Жители Корнуолла способны в течение нескольких дней или даже минут из вполне приятных, спокойных людей превратиться в яростных безумцев; их мятежи проносились по западу страны, точно летний пожар, вспыхивая ярким пламенем, выжигая одно поле за другим и разгораясь со скоростью пущенной галопом лошади. В общем, когда возмущение политикой Генриха достигло предела, Корнуолл вновь взбунтовался, а вскоре к нему присоединились и другие западные графства. Бунтовщики создали крупные боевые отряды из жителей Сомерсетшира, Уилтшира и Корнуолла, а во главе этой армии встал корнуоллский кузнец Майкл Джозеф по прозвищу Щипцы; по слухам, это был настоящий великан десяти футов ростом, поклявшийся, что не позволит себя разорить — тем более королю Тюдору, отец которого и королем-то вовсе не был и который все пытается устанавливать какие-то новые порядки, забывая, что здесь ему не Уэльс, а старый добрый Корнуолл.
В итоге все это вылилось в нечто большее, чем просто бунт бедных невежественных людей; на сторону мятежников перешли йомены, рыбаки, фермеры, шахтеры, а затем, что было хуже всего, и знать. Во главе восстания выразил желание встать сам лорд Одли.
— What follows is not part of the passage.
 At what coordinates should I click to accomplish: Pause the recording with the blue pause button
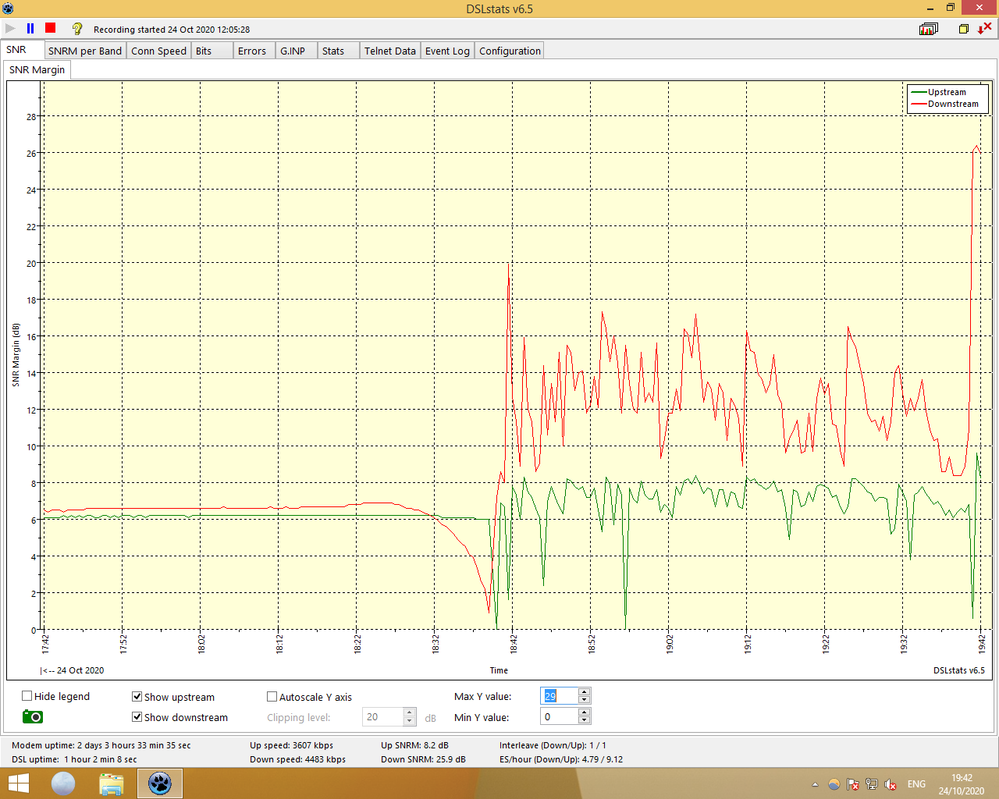pyautogui.click(x=30, y=29)
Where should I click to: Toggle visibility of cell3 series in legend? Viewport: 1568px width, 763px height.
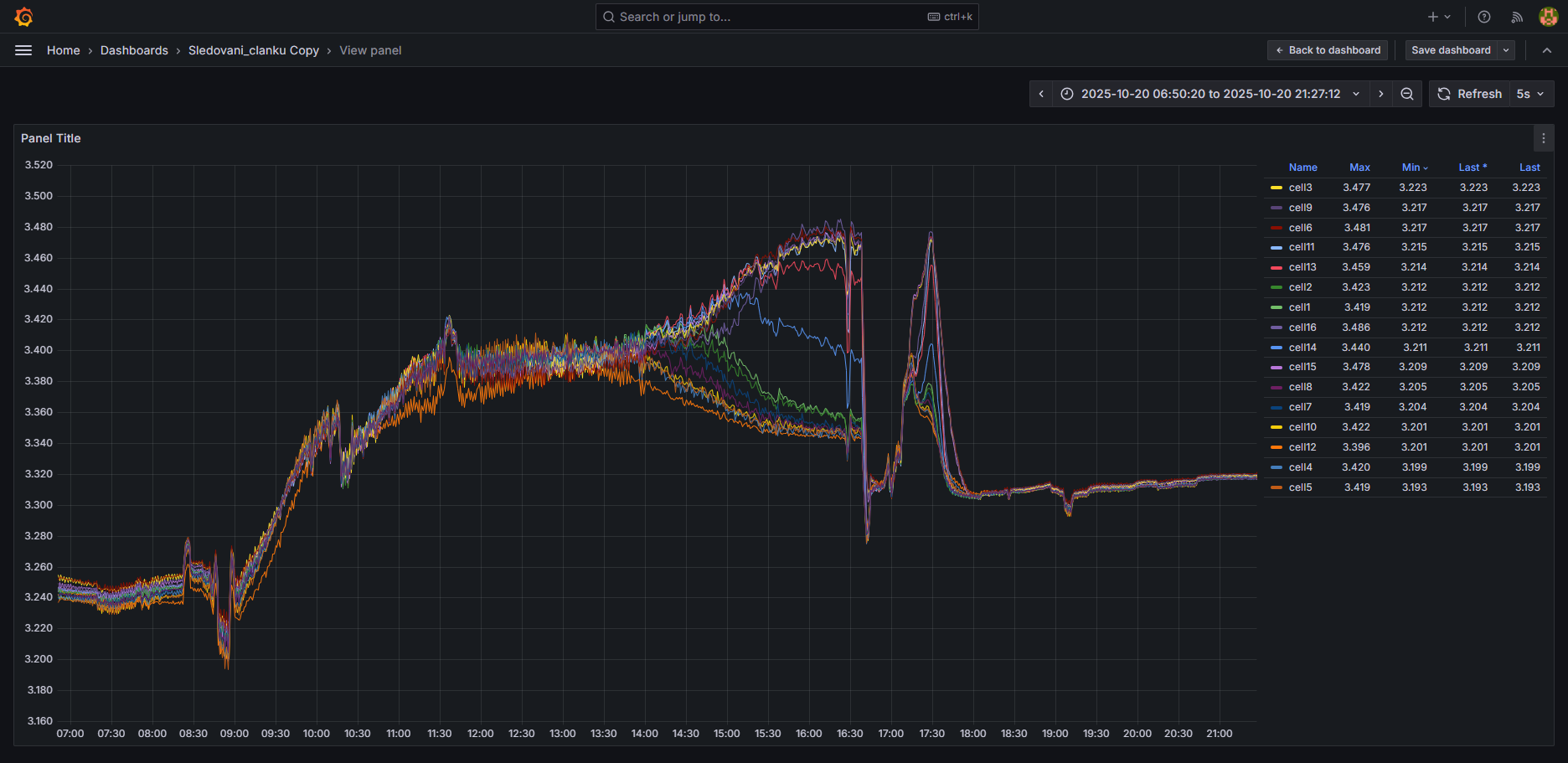click(1300, 188)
— Я вас оставлю здесь, в Тауэре, — тебя, мою мать и детей, — поспешно объяснял мне Генрих, которого уже ждал боевой конь и целый отряд гвардейцев-йоменов, выстроившихся в боевом порядке за воротами Белой башни. Ворота были закрыты, на стены вкатили пушки, все было готово к войне. — В Тауэре вы, по крайней мере, будете в безопасности и даже в случае осады сможете продержаться не одну неделю.